Task goal —
Each entry must appear in the answer exactly as given.

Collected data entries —
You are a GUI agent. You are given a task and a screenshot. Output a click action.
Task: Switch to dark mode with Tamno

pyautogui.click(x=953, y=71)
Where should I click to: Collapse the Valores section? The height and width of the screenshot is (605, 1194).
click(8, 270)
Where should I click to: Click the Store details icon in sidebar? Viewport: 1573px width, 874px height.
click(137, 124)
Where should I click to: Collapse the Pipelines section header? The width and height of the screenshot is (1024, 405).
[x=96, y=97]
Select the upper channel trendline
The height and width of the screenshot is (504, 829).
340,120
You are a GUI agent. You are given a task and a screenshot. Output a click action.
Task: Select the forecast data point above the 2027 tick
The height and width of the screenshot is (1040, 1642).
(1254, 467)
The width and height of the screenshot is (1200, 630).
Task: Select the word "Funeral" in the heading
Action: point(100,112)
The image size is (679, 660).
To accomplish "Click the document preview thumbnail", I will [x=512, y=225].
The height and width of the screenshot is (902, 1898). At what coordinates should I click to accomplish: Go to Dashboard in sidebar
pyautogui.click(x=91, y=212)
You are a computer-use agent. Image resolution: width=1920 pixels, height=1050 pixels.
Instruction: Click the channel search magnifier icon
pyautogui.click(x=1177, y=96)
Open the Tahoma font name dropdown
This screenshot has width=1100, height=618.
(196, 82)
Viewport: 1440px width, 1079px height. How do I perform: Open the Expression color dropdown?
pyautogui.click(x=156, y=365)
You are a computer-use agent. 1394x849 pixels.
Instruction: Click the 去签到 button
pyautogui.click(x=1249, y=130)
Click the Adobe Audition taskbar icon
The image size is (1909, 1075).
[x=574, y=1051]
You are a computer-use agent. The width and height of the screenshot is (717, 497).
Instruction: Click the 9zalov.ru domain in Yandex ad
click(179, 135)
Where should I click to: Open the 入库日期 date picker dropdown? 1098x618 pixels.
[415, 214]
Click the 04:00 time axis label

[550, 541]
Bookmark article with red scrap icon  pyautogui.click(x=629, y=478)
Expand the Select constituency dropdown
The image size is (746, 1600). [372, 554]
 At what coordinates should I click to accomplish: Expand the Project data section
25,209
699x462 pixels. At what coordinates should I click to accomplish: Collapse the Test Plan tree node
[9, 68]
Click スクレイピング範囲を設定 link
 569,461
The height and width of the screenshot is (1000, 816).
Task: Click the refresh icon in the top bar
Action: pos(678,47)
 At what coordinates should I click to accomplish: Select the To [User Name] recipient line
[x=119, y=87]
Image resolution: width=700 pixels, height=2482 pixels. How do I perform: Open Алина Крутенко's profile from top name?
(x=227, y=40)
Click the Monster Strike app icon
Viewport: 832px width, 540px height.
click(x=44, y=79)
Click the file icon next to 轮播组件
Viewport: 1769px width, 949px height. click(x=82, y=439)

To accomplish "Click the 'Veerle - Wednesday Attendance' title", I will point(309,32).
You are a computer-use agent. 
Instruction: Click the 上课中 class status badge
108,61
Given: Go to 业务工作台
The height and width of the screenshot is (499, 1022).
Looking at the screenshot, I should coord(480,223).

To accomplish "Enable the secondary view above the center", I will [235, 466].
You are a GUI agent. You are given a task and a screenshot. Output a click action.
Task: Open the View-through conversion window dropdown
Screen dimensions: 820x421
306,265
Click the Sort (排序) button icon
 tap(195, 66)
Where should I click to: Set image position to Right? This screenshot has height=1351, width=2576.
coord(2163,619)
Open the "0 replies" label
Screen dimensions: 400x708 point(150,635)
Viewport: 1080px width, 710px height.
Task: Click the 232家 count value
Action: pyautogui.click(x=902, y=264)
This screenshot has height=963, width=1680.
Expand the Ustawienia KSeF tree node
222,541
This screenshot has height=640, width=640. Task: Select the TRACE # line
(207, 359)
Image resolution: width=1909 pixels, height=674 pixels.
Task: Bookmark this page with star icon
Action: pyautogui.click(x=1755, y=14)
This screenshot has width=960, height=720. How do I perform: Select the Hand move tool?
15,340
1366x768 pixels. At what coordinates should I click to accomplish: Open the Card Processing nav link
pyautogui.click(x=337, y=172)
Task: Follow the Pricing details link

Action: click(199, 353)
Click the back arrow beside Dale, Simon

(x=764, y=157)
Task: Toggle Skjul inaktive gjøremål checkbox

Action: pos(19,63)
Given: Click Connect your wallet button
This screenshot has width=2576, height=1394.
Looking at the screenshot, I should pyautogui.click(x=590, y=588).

Your solution —
You are a GUI agent. You are given a task and a screenshot. Output a click action.
Task: Switch to dark mode with Tamno

pyautogui.click(x=953, y=71)
Where should I click to: Collapse the Valores section? The height and width of the screenshot is (605, 1194).
click(8, 270)
Where should I click to: Click the Store details icon in sidebar? Viewport: 1573px width, 874px height.
click(137, 124)
Where should I click to: Collapse the Pipelines section header? The width and height of the screenshot is (1024, 405).
[x=96, y=97]
Select the upper channel trendline
The height and width of the screenshot is (504, 829).
340,120
You are a GUI agent. You are given a task and a screenshot. Output a click action.
Task: Select the forecast data point above the 2027 tick
The height and width of the screenshot is (1040, 1642).
(1254, 467)
The width and height of the screenshot is (1200, 630).
Task: Select the word "Funeral" in the heading
Action: point(100,112)
The image size is (679, 660).
To accomplish "Click the document preview thumbnail", I will [x=512, y=225].
The height and width of the screenshot is (902, 1898). At what coordinates should I click to accomplish: Go to Dashboard in sidebar
pyautogui.click(x=91, y=212)
You are a computer-use agent. Image resolution: width=1920 pixels, height=1050 pixels.
Instruction: Click the channel search magnifier icon
pyautogui.click(x=1177, y=96)
Open the Tahoma font name dropdown
This screenshot has width=1100, height=618.
(196, 82)
Viewport: 1440px width, 1079px height. How do I perform: Open the Expression color dropdown?
pyautogui.click(x=156, y=365)
You are a computer-use agent. 1394x849 pixels.
Instruction: Click the 去签到 button
pyautogui.click(x=1249, y=130)
Click the Adobe Audition taskbar icon
The image size is (1909, 1075).
[x=574, y=1051]
You are a computer-use agent. The width and height of the screenshot is (717, 497).
Instruction: Click the 9zalov.ru domain in Yandex ad
click(179, 135)
Where should I click to: Open the 入库日期 date picker dropdown? 1098x618 pixels.
[415, 214]
Click the 04:00 time axis label

[550, 541]
Bookmark article with red scrap icon  pyautogui.click(x=629, y=478)
Expand the Select constituency dropdown
The image size is (746, 1600). [372, 554]
 At what coordinates should I click to accomplish: Expand the Project data section
25,209
699x462 pixels. At what coordinates should I click to accomplish: Collapse the Test Plan tree node
[9, 68]
Click スクレイピング範囲を設定 link
 569,461
The height and width of the screenshot is (1000, 816).
Task: Click the refresh icon in the top bar
Action: pos(678,47)
 At what coordinates should I click to accomplish: Select the To [User Name] recipient line
[x=119, y=87]
Image resolution: width=700 pixels, height=2482 pixels. How do I perform: Open Алина Крутенко's profile from top name?
(x=227, y=40)
Click the Monster Strike app icon
Viewport: 832px width, 540px height.
click(x=44, y=79)
Click the file icon next to 轮播组件
Viewport: 1769px width, 949px height. click(x=82, y=439)

To accomplish "Click the 'Veerle - Wednesday Attendance' title", I will point(309,32).
You are a computer-use agent. 
Instruction: Click the 上课中 class status badge
108,61
Given: Go to 业务工作台
The height and width of the screenshot is (499, 1022).
Looking at the screenshot, I should coord(480,223).

To accomplish "Enable the secondary view above the center", I will [235, 466].
You are a GUI agent. You are given a task and a screenshot. Output a click action.
Task: Open the View-through conversion window dropdown
Screen dimensions: 820x421
306,265
Click the Sort (排序) button icon
 tap(195, 66)
Where should I click to: Set image position to Right? This screenshot has height=1351, width=2576.
coord(2163,619)
Open the "0 replies" label
Screen dimensions: 400x708 point(150,635)
Viewport: 1080px width, 710px height.
Task: Click the 232家 count value
Action: pyautogui.click(x=902, y=264)
This screenshot has height=963, width=1680.
Expand the Ustawienia KSeF tree node
222,541
This screenshot has height=640, width=640. Task: Select the TRACE # line
(207, 359)
Image resolution: width=1909 pixels, height=674 pixels.
Task: Bookmark this page with star icon
Action: pyautogui.click(x=1755, y=14)
This screenshot has width=960, height=720. How do I perform: Select the Hand move tool?
15,340
1366x768 pixels. At what coordinates should I click to accomplish: Open the Card Processing nav link
pyautogui.click(x=337, y=172)
Task: Follow the Pricing details link

Action: click(199, 353)
Click the back arrow beside Dale, Simon

(x=764, y=157)
Task: Toggle Skjul inaktive gjøremål checkbox

Action: pos(19,63)
Given: Click Connect your wallet button
This screenshot has width=2576, height=1394.
Looking at the screenshot, I should pyautogui.click(x=590, y=588).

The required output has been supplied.